I wrote this on the plane... and haven't posted it till now.

I am on my way home from Iowa, a trip in which I have gained some very valuable lessons...
First of all, I have come to realize that unlike the entirety of my life, I cannot always just ‘work it out’. I have always lived in this lifestyle that I can work it out. I can work out any financial angst I incur, either by picking up another shift at Outback or waiting until my next paycheck- never longer than 2 weeks away. Being a business owner is tough, and I must start acting like one. I am never promised a paycheck. And sadly, I will never be promised one again. It was probably not the smartest decision to take this trip to Iowa, even if it was a free ticket… as my father so nobly says, ‘nothing is ever free’. I had to think of my food, entertainment, etc. Granted I spent the least amount I have probably ever spent (or since I was 14) in Iowa, I still spent money that could have been very usefully spent on bills, food or gas.
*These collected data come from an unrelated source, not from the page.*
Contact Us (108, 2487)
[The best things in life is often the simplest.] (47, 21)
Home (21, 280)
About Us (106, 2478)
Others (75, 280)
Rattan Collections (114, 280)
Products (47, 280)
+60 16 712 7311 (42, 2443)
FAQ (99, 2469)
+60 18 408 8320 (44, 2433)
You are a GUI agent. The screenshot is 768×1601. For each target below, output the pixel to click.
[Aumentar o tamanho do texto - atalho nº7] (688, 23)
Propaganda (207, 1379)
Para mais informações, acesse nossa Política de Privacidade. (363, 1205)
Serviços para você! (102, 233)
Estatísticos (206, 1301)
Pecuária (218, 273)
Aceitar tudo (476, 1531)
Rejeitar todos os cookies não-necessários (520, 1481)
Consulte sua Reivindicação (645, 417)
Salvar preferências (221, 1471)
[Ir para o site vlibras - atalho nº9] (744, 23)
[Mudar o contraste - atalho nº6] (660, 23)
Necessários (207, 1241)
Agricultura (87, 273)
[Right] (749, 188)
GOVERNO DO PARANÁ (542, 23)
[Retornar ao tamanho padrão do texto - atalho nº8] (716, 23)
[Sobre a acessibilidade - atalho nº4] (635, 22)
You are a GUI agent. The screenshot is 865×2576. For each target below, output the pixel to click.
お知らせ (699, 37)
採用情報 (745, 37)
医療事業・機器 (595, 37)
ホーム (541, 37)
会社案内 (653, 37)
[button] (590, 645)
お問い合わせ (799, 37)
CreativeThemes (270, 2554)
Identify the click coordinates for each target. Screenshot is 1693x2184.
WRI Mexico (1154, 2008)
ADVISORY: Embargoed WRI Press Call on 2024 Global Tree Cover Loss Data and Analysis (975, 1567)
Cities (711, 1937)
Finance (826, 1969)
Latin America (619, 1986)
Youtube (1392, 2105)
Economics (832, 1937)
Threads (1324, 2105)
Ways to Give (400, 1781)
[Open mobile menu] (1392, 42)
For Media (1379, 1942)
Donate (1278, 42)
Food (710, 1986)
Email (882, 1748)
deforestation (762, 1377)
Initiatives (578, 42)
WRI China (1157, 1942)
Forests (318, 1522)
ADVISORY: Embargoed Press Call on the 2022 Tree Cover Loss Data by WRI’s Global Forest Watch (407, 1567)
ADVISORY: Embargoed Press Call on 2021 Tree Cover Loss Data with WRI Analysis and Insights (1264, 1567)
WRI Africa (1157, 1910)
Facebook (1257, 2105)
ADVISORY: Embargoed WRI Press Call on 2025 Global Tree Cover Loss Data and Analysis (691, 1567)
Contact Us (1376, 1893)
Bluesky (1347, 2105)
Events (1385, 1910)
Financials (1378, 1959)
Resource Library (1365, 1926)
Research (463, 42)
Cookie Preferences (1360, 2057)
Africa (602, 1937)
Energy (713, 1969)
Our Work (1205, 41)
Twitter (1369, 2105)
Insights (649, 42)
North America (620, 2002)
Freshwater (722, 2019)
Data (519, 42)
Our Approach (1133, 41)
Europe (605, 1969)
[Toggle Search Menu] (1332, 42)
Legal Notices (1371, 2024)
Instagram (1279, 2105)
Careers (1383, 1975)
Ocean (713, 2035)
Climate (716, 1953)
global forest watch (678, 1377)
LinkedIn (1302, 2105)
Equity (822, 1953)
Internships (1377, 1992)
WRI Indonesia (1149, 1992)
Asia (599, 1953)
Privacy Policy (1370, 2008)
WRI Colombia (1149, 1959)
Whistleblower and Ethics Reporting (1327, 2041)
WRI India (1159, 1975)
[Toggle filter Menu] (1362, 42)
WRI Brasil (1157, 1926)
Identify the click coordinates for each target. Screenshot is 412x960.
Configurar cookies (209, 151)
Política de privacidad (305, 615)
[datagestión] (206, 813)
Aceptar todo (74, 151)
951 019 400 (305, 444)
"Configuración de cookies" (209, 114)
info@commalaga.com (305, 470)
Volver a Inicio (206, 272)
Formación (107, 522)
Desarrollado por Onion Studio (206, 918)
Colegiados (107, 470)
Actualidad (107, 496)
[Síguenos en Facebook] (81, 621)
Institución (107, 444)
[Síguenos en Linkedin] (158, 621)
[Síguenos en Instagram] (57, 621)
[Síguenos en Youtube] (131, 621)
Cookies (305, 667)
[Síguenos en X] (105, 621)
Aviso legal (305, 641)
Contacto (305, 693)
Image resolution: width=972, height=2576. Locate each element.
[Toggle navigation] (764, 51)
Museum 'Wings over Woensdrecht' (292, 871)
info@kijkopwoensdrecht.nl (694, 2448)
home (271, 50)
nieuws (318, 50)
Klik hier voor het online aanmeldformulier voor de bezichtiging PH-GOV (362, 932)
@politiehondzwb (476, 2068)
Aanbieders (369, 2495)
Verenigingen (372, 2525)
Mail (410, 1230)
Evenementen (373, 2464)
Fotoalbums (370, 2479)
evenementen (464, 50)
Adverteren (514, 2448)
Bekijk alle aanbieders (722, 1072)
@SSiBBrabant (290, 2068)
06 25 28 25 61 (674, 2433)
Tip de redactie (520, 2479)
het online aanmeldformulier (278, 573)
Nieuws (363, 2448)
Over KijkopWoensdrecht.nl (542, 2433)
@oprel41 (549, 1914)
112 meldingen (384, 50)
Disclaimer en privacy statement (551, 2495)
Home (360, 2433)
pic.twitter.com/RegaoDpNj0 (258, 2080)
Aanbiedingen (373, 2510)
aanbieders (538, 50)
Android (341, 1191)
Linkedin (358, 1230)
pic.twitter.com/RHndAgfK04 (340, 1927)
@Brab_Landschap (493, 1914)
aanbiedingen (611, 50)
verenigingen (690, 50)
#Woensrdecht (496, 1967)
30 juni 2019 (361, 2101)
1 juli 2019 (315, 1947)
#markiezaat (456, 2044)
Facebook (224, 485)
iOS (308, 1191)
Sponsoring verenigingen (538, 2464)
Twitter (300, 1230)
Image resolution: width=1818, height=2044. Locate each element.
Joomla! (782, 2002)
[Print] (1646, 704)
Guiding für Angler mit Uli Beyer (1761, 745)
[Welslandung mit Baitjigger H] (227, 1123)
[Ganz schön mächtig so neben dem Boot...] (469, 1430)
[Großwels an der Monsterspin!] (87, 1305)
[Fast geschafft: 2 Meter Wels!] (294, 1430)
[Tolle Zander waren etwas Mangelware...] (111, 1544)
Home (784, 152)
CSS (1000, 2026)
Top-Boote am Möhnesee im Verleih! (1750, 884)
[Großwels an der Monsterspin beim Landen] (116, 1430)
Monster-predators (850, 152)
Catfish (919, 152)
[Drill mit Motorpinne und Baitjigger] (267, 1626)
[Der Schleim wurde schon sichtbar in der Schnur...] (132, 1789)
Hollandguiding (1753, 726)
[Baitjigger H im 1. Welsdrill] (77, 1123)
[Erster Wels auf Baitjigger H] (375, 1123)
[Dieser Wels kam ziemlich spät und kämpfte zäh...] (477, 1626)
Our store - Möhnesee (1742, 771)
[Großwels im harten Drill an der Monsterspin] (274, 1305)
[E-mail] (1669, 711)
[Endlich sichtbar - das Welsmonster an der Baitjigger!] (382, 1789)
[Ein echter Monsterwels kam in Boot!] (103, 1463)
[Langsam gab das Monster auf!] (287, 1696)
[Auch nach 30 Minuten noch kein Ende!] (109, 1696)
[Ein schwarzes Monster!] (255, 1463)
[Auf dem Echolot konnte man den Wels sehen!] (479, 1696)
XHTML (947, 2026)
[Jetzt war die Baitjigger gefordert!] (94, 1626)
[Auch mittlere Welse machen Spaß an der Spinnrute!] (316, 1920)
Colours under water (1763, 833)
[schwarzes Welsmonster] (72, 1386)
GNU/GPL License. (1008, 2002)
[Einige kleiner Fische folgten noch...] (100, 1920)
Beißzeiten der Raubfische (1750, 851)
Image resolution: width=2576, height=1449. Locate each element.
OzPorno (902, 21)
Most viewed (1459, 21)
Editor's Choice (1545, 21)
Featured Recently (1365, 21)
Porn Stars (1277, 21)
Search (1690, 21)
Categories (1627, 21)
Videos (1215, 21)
I am thankful for learning a lesson at the ripe old age of 22. Seeing as in the previous years I earned twice as much as I needed to pay bills, I have learned the value of saving and heartache of being completely broke. It’s great that I have enough clothes and shoes to fill three walk-in closets, but is that really what I want out of my hard earned money? Not anymore, that’s for sure. At least I learned it now.
Another lesson learned is that I am no where close to being ready for children (as Kyla, my niece would tell me, “You have to find a husband first”). Don’t get me wrong, I know I could raise children- but I know I don’t want to. I went to Iowa with Maria (my sister), her husband and five kids (ages 11, 9, 4, 2, and 10 months). Children- no matter which age- are exhausting and high maintenance. I am at such a selfish time in my life. I want to do what I want to do. I don’t want to be held back by naptimes, bedtimes, feeding times or behavioral issues. So many times I saw Maria (and perhaps she doesn’t feel ‘held back’) having to go put the kids to bed when I hung out with the adults of our extended family. I wanted to spend time with everyone and do everything- and plans are often paralyzed by children (paralyzed, not necessarily killed). DON’T GET ME WRONG, I love my niece and nephews as if they were my own; would do anything for them and would take any one of them as mine in a HEARTBEAT. It has just been beaten into me repeatedly that I am very, very far from wanting to have children of my own.
Maria and I both experience the same nostalgia whenever we visit Dubuque, IA. This is the place we were both born… the place our parents met, the place our extended family lives and the place some of our best childhood memories occurred. Dubuque is so historical. Not just for us, but for our family (my Dad and both our grandparents grew up there) and history in general. The house my grandmother was born in is now a little shop in downtown, where her and her twin sister rotated sleeping in drawer and the crib (her mother didn’t know they were twins and could only afford 1 crib). The bluffs where my Boppa grew up have the most amazing view of the Mississipi River. We still pass by the houses Maria and I were born in, where my father was born and where my father and his 5 brothers and sisters grew up. The history in that town is just amazing. Even though I was 1 when we moved to Florida, Dubuque is still my home. Maria and I always wonder how different our life would be if our parents never moved and how we would have grown up living in such a ‘slow-paced’, safe place. We’ve beaten this topic to death for years that we don’t really even discuss it anymore, just bring it up and smile- we both know what each other is thinking). Aside from a couple aunts and uncles here and there, the majority of our extended family lives in Iowa. We have always been closest to our Grandma Jean and Boppa and its crazy to witness their aging. My Boppa has gotten sick a couple times and it has certainly had a toll on his body. Its so depressing to see loved ones age- so contrary to the invincible grandparents I once thought I had. It really allows me to appreciate what I have and be grateful for those in my life.
Maybe I was supposed to go on this trip for the lessons- above and beyond the ones mentioned in this blog. I love that I am constantly learning about myself… and hope I can take these lessons and do something about them… appreciate the most important people in my life- my family and true friends, realize I have limits financially and that I am a business owner and therefore must make sacrifices, and that I am no where close to being ready to be settled down or held back.